The bigger problem is that no one wants to cooperate. The NHL got into a fierce fight with Pound, since he had said that the anti-doping control is non-existent in the NHL. Is that too far-fetched?
The problem is basically the money for Heredia, whereas Pound claims that it lies both in the dollars and in the human nature ("People want to be the best").
Why are there no tests in the major leagues? The NHL is a fiasco in this matter, the MLB is the calamity of pro sports and soon the NFL, and probably the NBA, will join that group.
The answer is simple: "Money, money, money...always money, it's a rich man's world"
In the end, it is all about profit in the major leagues. If you have players who can break records each season, than ratings will go over the roof. If you have mediocre athletes, than you might as well forget about it.
The problem is that the disease is spreading and it is now hitting college, high school and other levels for youngsters.
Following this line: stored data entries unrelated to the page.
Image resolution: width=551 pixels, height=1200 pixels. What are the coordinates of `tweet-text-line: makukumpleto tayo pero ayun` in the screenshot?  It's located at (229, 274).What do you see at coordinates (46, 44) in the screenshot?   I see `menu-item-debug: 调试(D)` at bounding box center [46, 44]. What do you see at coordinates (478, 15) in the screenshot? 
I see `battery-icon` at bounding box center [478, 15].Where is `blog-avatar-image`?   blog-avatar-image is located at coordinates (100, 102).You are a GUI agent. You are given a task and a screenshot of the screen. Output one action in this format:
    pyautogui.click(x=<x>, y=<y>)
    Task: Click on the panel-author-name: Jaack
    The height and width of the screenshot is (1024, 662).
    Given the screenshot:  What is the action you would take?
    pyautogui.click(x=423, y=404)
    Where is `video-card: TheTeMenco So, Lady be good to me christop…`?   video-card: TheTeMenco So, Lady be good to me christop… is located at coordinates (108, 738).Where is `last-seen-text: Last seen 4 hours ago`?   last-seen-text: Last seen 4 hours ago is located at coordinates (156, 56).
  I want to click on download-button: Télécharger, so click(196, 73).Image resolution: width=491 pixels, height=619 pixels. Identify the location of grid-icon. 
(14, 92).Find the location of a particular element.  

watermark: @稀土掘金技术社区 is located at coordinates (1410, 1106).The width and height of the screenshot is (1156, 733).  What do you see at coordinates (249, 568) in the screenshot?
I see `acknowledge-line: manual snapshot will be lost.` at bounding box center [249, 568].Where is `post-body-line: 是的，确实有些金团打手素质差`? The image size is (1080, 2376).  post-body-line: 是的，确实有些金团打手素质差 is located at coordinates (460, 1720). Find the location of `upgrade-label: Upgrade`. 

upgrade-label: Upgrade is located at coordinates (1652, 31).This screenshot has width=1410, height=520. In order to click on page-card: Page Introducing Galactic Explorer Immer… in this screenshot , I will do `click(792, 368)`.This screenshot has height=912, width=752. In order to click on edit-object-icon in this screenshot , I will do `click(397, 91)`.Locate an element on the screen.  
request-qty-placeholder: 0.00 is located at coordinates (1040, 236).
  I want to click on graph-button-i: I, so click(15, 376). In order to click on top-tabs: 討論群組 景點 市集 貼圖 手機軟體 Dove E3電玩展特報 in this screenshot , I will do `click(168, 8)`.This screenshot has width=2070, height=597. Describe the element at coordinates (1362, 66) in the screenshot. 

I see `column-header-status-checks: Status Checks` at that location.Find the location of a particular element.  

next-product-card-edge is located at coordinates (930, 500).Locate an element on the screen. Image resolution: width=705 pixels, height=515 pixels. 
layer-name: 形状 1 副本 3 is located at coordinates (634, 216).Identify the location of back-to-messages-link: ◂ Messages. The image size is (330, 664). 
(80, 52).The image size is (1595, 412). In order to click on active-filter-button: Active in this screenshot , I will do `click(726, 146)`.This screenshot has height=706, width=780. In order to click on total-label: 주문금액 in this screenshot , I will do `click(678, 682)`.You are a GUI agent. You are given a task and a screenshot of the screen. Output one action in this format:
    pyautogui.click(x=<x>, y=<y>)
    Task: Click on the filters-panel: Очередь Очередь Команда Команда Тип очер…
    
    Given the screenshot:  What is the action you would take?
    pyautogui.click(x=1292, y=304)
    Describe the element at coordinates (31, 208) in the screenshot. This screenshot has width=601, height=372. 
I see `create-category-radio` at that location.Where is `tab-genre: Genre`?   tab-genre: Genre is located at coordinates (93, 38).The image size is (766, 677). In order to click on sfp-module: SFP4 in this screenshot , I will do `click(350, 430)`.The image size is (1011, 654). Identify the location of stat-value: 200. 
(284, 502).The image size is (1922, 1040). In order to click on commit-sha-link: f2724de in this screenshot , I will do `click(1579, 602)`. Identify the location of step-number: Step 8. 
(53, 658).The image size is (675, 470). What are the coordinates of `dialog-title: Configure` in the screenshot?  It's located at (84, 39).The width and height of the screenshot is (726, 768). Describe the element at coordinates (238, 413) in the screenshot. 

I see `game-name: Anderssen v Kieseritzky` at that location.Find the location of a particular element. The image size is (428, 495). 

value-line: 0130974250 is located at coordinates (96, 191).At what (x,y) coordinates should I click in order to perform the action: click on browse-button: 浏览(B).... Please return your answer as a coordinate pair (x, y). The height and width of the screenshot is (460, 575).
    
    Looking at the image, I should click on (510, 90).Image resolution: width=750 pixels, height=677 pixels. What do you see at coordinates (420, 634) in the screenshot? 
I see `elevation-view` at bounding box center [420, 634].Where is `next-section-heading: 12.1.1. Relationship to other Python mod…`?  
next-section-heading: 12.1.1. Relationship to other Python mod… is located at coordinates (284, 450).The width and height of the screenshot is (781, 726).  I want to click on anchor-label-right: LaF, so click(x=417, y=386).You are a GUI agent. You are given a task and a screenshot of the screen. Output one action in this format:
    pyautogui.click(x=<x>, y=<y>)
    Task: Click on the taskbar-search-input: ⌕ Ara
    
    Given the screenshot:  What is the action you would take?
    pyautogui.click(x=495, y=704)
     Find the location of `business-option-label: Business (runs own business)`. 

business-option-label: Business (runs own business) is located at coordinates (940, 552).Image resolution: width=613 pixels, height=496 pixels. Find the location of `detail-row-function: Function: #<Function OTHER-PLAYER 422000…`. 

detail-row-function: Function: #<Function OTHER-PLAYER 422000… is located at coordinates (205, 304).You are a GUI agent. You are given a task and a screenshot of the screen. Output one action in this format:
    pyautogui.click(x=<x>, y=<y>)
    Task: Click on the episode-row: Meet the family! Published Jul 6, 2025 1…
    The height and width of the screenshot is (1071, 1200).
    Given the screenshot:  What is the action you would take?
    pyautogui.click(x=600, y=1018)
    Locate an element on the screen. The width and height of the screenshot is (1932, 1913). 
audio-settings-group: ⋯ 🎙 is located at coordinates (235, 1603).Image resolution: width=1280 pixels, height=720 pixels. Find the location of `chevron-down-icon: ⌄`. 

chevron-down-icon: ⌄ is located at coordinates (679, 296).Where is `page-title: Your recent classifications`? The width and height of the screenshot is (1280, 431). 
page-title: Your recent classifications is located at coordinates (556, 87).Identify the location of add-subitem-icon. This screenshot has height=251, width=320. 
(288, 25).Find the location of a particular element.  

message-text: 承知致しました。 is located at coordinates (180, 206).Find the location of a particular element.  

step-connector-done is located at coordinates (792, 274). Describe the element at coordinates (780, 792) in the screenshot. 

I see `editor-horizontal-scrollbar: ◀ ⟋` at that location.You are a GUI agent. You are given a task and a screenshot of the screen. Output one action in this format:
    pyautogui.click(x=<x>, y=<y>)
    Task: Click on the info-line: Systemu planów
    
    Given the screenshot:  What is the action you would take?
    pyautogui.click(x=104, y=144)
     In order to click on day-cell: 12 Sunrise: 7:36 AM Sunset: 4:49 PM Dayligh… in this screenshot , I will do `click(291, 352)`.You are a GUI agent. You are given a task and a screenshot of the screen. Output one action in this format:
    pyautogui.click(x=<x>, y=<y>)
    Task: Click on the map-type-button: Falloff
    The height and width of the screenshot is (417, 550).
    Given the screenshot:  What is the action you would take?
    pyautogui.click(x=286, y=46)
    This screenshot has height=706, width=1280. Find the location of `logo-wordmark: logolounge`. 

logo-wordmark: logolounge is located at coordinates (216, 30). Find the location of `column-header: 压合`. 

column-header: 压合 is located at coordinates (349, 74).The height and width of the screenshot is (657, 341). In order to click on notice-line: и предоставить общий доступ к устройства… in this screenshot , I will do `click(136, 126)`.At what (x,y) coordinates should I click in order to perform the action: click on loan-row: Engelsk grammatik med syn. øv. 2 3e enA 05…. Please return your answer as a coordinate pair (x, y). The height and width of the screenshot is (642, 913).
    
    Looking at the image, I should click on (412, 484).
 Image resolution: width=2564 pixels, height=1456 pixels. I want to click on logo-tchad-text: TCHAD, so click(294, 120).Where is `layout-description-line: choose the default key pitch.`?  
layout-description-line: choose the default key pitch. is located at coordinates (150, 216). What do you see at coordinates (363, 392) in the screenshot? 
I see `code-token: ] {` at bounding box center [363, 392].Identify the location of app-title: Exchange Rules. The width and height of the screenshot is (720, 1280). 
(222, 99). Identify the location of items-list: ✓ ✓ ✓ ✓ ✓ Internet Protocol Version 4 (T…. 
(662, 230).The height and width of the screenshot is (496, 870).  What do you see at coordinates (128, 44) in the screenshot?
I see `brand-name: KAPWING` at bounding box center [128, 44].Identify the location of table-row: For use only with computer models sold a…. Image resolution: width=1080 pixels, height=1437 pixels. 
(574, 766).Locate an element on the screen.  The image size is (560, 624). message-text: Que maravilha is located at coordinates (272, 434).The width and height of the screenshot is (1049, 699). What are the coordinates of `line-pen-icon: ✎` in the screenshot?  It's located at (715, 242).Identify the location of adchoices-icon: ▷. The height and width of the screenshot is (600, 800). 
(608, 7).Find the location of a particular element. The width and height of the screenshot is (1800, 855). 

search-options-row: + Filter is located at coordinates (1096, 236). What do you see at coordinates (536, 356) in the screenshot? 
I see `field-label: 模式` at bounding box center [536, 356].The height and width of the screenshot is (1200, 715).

In college you want to leave a mark, in order to make it to the draft. What would you use? Doping, what else?
Even high school athletes are desperate for that scholarship.
Why are there so many flops in the HS-NCAA transition? I'd list doping relatively high in that ranking.
In Europe, rumours say that youngsters are now using drugs...given by their coaches.
In Portugal, it has been said that U-18 rugby players have been given performance enhancing drugs. Many former players that left the sport at this level, claim that they did not want to take drugs and consequently left the team.
Doping has already contaminated amateur sport.
A worrying number of people claim that they take drugs, so that they can have a better body. You may find it funny, but drugs like steroids, the famous amphetamines and many others can contribute for (let's be real) a shortened life expectancy.
Doping is so dangled with sports that there are many opinions on how to end with it.
For Angelo Heredia it's easy:
"We need to get back to the classic (read:ancient Greek) sports. No money, take Nike and Adidas out of the equation."
The dispute was huge even in the underground doping world: "Americans didn't like that I also worked with Jamaicans." He even says that athletes were trying to keep informed on the drugs that other athletes were taking, so that they could be sure, that they had the best available.
For Dick Pound, it's all about rules:
"When I got my driving license, cars with seatbelts didn’t exist. Then wearing a seatbelt was voluntary, and eventually it became mandatory. Now, you have to pay a fine if you don’t wear one.
"But I don’t put on my seatbelt nowadays to avoid being punished; I put on my seatbelt because I have understood that it is dangerous not to. And I attribute that much common sense to athletes too.
'It’s a question of changing their attitude. Perhaps we’ll be there in 15 years."
The biggest drama is that the problem is not even solved and there are new doping methods that are even better: genetic doping
Mr. Pound gave us again a slice of his awareness with the following statement:
"But there are already clinical trials, so we have to take this threat very seriously. Because one thing is clear: If genetic doping is possible, then cheating using anabolic steroids will be about as modern as prehistoric painting.
"There is a scientist in Pittsburgh, Lee Sweeney of the Pennsylvania School of Medicine, who has succeeded in increasing the muscle mass of mice by up to 35 percent using genetic engineering. Half of the e-mails he receives are from athletes, who write: “Try it out on me.”
When Sweeney answers that he works with animals and has no idea how a human body would respond to this kind of intervention, they write back and say: “That’s okay, do it on me anyway.” The world of people who dope is a sick world."